When radiator gives heat to room then temperature of room increase and outside temperature of room is below then room so from room heat start to transfer to the outside of room from inside of room
In study state the rate of heat transfer as increase from radiator to room then rate of heat transfer also increase between room and outside

Step by step solution:
To solve this question we use at the study state the rate of heat flow between radiator and room is equal to the rate of heat flow between room to outside.
I.e.

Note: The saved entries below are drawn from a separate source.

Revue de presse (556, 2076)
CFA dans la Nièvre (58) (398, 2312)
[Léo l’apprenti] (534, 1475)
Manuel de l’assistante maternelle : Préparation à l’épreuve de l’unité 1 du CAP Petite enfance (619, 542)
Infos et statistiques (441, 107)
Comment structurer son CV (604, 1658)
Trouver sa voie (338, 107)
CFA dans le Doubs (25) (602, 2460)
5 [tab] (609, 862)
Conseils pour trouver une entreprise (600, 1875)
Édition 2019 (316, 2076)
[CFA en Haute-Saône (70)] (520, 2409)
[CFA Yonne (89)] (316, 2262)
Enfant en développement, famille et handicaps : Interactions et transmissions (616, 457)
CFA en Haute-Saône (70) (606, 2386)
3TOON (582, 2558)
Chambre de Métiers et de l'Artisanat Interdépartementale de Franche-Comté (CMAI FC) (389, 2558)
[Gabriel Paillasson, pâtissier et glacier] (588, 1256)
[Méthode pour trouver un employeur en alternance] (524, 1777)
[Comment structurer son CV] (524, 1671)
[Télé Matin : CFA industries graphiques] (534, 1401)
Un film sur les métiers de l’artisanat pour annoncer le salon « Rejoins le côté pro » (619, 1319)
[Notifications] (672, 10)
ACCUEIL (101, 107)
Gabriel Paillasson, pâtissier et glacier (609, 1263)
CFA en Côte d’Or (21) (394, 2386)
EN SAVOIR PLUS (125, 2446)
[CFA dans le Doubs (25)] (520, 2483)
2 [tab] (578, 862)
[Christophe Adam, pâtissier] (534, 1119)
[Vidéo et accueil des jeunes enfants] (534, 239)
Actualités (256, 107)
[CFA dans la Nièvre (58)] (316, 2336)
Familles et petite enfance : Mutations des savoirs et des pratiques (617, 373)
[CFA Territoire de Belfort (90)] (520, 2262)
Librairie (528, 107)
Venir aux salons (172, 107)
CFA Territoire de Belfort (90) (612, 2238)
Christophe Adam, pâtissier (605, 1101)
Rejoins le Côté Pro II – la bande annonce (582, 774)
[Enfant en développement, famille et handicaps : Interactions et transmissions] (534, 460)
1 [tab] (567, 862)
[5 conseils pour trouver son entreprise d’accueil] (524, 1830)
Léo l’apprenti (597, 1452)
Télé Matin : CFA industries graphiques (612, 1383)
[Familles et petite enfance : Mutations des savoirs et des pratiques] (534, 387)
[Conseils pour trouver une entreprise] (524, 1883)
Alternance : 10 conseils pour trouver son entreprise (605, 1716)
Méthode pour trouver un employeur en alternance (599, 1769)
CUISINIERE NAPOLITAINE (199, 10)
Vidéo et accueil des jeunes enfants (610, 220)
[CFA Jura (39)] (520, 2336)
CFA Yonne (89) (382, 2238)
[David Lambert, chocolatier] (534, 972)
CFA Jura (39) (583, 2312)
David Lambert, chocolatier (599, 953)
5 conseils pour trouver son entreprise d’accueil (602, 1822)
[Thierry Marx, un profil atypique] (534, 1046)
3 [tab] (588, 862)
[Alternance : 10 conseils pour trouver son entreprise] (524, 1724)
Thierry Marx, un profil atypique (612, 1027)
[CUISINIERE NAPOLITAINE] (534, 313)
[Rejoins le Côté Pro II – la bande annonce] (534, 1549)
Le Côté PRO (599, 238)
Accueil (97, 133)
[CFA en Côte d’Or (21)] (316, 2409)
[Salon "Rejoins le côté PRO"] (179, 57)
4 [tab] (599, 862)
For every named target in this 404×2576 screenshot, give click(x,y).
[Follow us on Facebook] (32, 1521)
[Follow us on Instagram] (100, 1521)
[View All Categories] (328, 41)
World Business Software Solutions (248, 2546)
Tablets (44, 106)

Rate of heat flow between radiator and room $\propto$ rate of heat flow between room and outside of room
$\Rightarrow {\left( {\dfrac{{dQ}}{{dt}}} \right)_{radiator \to room}} \propto {\left( {\dfrac{{dQ}}{{dt}}} \right)_{room \to outside}}$ ......................... (1)
Let us assume at the study state the temperature of heater is ${T_{rad}}$ and temperature of room is ${T_r}$ and outside temperature ${T_o}$
We know the rate of heat flow is proportional to the temperature difference so we can write for heater and room
$\Rightarrow {\left( {\dfrac{{dQ}}{{dt}}} \right)_{radiator \to room}} \propto \left( {{T_{rad}} - {T_r}} \right)$
And rate of flow of heat between room and outside
$\Rightarrow {\left( {\dfrac{{dQ}}{{dt}}} \right)_{room \to outside}} \propto \left( {{T_r} - {T_o}} \right)$
From equation (1)
$\Rightarrow \left( {{T_{rad}} - {T_r}} \right) \propto \left( {{T_r} - {T_o}} \right)$
$\Rightarrow \left( {{T_{rad}} - {T_r}} \right) = k\left( {{T_r} - {T_o}} \right)$................ (2)
There are given two condition in question when room temperature ${T_r} = 20^\circ C$ and outside temperature is ${T_o} = - 20^\circ C$
Put these value in equation (2)
$\left( {{T_{rad}} - 20} \right) = k\left( {20 - \left( { - 20} \right)} \right)$ ............ (3)
When ${T_r} = 10^\circ C$ and ${T_o} = - 40^\circ C$ then from (2)
$\Rightarrow \left( {{T_h} - 10} \right) = k\left( {10 - \left( { - 40} \right)} \right)$.................. (4)
Divide equation (3) by (4)
$\Rightarrow \dfrac{{\left( {{T_{rad}} - 20} \right) = k\left( {20 - \left( { - 20} \right)} \right)}}{{\left( {{T_{rad}} - 10} \right) = k\left( {10 - \left( { - 40} \right)} \right)}}$
Solving this
$\Rightarrow \dfrac{{\left( {{T_{rad}} - 20} \right)}}{{\left( {{T_{rad}} - 10} \right)}} = \dfrac{{40}}{{50}}$
$\Rightarrow 5{T_{rad}} - 100 = 4{T_{rad}} - 40$
Further solving
$\Rightarrow {T_{rad}} = 100 - 40$
$\therefore {T_{rad}} = 60^\circ C$

Hence option D is correct

Note: The rate of heat flow can be defined as amount of heat flow per unit time which is depends on given factors as we can know the formula of rate of heat flow
$\dfrac{{dQ}}{{dt}} = kA\dfrac{{{T_2} - {T_1}}}{L}$
Where $k \Rightarrow$ coefficient of thermal conductivity
$A \Rightarrow$ Area
$L \Rightarrow$ Length of medium
From this formula we can understand the rate of heat flow proportional to the temperature difference.